** Opening Input for this task block **
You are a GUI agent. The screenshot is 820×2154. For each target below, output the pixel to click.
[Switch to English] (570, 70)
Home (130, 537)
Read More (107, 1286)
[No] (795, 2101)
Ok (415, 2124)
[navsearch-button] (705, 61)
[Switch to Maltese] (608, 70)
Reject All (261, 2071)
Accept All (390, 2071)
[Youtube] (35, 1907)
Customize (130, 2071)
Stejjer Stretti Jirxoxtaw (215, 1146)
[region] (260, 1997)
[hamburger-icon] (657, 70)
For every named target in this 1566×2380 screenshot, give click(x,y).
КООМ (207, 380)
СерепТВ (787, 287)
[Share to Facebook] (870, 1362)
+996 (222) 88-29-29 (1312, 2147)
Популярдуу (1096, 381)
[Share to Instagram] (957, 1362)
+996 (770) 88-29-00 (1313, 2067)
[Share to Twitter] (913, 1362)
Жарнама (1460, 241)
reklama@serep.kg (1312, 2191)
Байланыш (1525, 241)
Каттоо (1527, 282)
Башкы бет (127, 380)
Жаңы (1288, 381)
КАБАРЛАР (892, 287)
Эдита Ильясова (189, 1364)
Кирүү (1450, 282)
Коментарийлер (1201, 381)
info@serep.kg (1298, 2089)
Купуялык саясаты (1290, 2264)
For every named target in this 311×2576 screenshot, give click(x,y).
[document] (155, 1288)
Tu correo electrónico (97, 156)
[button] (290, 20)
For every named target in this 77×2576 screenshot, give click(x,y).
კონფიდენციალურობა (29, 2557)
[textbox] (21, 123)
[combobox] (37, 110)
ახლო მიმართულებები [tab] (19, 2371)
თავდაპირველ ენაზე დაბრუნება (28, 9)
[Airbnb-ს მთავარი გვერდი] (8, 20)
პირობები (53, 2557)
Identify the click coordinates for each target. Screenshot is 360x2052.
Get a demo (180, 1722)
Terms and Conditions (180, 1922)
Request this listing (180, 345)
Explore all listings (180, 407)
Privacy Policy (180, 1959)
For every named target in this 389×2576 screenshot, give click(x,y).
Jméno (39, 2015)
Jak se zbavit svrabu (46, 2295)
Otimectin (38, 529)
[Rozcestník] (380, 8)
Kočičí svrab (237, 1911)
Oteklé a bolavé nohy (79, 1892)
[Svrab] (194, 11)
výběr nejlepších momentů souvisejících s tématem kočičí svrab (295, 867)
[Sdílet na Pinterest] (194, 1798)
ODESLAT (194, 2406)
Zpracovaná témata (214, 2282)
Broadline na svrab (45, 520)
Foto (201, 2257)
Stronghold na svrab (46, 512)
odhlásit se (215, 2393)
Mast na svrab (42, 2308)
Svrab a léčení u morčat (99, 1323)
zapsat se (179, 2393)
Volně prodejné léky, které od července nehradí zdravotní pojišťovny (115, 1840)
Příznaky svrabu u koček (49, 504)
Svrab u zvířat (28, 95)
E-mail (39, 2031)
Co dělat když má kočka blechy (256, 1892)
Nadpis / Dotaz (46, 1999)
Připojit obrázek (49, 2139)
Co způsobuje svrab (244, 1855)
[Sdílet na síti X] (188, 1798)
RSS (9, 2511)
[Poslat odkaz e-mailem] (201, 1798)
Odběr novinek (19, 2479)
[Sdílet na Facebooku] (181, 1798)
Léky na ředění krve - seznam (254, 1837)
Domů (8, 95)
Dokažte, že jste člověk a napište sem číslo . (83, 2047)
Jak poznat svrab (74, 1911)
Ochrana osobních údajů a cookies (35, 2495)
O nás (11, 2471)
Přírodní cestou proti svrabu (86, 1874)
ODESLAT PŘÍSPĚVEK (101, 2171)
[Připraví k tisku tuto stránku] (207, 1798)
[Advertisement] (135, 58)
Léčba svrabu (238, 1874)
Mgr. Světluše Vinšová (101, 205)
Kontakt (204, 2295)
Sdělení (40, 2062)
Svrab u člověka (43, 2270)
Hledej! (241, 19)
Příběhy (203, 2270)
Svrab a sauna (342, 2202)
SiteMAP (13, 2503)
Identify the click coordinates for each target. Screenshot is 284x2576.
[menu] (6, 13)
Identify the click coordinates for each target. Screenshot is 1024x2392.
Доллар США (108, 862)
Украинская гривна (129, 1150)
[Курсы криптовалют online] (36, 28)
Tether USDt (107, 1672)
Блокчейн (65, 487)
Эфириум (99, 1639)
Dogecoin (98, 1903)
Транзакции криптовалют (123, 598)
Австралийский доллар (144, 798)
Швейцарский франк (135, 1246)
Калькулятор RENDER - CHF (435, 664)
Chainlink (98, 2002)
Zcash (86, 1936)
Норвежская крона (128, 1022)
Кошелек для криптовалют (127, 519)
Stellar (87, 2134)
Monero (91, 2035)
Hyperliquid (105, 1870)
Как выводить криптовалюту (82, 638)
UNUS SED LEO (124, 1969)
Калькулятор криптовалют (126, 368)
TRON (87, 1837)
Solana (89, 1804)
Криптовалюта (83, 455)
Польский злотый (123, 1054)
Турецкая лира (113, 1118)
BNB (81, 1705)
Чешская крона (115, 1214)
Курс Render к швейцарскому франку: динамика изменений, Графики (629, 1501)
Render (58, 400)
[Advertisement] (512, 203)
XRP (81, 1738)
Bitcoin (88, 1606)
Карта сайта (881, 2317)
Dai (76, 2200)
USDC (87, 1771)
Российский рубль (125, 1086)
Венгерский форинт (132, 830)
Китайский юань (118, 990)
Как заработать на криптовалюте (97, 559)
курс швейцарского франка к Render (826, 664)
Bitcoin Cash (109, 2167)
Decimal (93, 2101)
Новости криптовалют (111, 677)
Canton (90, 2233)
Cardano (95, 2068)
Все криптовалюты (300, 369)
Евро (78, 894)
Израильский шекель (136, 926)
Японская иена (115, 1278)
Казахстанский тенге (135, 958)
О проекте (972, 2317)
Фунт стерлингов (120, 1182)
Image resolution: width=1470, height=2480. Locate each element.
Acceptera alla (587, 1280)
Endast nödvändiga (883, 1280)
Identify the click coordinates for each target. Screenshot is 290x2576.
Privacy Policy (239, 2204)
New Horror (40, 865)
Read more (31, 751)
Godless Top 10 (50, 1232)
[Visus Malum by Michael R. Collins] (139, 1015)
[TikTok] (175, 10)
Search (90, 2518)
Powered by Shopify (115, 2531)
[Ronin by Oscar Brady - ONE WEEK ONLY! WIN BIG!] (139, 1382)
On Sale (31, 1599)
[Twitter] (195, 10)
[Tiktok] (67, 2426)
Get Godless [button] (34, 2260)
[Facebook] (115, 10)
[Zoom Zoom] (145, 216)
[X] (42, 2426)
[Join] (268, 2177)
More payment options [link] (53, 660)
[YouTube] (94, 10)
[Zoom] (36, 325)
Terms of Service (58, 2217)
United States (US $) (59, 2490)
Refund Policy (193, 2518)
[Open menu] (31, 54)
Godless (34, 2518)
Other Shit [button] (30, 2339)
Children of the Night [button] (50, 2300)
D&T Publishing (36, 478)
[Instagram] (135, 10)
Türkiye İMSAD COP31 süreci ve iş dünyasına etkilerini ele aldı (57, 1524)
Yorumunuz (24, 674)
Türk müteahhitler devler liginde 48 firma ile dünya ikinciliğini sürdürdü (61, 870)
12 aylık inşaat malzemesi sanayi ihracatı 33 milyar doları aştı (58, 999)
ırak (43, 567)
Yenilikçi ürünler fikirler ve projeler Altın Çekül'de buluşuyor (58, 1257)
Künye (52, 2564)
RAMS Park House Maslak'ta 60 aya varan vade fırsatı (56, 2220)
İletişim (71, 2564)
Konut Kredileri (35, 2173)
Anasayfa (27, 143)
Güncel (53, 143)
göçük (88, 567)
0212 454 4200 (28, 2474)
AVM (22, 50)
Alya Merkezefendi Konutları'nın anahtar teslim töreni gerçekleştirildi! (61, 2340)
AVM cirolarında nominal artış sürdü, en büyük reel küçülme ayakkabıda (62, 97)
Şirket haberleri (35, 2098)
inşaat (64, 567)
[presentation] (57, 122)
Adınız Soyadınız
** Closing Input for this task block **
Begin at the line that has "Accept All (390, 2071)" in the entries above; stop after the line that has "ODESLAT (194, 2406)". Transcribe exactly those lines and no others.

• _Exercise output_
Accept All (390, 2071)
[Youtube] (35, 1907)
Customize (130, 2071)
Stejjer Stretti Jirxoxtaw (215, 1146)
[region] (260, 1997)
[hamburger-icon] (657, 70)
For every named target in this 1566×2380 screenshot, give click(x,y).
КООМ (207, 380)
СерепТВ (787, 287)
[Share to Facebook] (870, 1362)
+996 (222) 88-29-29 (1312, 2147)
Популярдуу (1096, 381)
[Share to Instagram] (957, 1362)
+996 (770) 88-29-00 (1313, 2067)
[Share to Twitter] (913, 1362)
Жарнама (1460, 241)
reklama@serep.kg (1312, 2191)
Байланыш (1525, 241)
Каттоо (1527, 282)
Башкы бет (127, 380)
Жаңы (1288, 381)
КАБАРЛАР (892, 287)
Эдита Ильясова (189, 1364)
Кирүү (1450, 282)
Коментарийлер (1201, 381)
info@serep.kg (1298, 2089)
Купуялык саясаты (1290, 2264)
For every named target in this 311×2576 screenshot, give click(x,y).
[document] (155, 1288)
Tu correo electrónico (97, 156)
[button] (290, 20)
For every named target in this 77×2576 screenshot, give click(x,y).
კონფიდენციალურობა (29, 2557)
[textbox] (21, 123)
[combobox] (37, 110)
ახლო მიმართულებები [tab] (19, 2371)
თავდაპირველ ენაზე დაბრუნება (28, 9)
[Airbnb-ს მთავარი გვერდი] (8, 20)
პირობები (53, 2557)
Identify the click coordinates for each target. Screenshot is 360x2052.
Get a demo (180, 1722)
Terms and Conditions (180, 1922)
Request this listing (180, 345)
Explore all listings (180, 407)
Privacy Policy (180, 1959)
For every named target in this 389×2576 screenshot, give click(x,y).
Jméno (39, 2015)
Jak se zbavit svrabu (46, 2295)
Otimectin (38, 529)
[Rozcestník] (380, 8)
Kočičí svrab (237, 1911)
Oteklé a bolavé nohy (79, 1892)
[Svrab] (194, 11)
výběr nejlepších momentů souvisejících s tématem kočičí svrab (295, 867)
[Sdílet na Pinterest] (194, 1798)
ODESLAT (194, 2406)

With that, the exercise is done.